(Collected data)
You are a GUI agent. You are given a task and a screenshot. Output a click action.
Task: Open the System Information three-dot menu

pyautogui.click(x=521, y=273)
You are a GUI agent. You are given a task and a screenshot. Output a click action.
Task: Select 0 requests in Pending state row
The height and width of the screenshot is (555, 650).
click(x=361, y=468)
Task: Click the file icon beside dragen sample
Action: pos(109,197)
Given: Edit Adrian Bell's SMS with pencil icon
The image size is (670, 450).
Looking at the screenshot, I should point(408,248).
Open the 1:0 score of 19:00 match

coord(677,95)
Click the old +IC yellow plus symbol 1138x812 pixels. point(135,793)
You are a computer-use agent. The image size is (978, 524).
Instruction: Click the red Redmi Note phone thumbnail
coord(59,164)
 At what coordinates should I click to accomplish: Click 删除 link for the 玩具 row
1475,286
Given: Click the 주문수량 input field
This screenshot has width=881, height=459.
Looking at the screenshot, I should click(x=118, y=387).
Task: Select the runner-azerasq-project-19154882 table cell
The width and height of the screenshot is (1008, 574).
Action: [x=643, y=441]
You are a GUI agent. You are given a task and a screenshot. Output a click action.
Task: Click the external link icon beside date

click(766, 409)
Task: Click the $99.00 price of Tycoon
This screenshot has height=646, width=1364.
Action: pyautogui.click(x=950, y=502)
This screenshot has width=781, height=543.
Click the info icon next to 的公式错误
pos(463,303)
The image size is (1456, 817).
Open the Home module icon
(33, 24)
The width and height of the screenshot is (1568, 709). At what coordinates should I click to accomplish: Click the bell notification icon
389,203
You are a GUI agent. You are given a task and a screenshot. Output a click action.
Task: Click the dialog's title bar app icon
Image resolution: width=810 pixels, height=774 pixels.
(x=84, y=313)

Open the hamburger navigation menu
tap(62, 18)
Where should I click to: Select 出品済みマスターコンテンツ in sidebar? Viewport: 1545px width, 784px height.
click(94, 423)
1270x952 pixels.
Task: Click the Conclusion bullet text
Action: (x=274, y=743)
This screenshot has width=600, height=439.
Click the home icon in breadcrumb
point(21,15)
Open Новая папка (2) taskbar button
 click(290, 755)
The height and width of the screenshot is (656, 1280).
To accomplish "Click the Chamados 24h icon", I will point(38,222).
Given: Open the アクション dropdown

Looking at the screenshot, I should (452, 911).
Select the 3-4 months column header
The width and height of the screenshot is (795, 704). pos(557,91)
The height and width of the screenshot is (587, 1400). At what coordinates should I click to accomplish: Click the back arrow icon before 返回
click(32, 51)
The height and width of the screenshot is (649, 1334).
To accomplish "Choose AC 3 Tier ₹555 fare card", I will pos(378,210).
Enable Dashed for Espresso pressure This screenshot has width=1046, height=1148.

• [Task brief]
When a line of the records holds the word "will", copy that line.

• [Exercise response]
To accomplish "Click the Chamados 24h icon", I will point(38,222).
To accomplish "Choose AC 3 Tier ₹555 fare card", I will pos(378,210).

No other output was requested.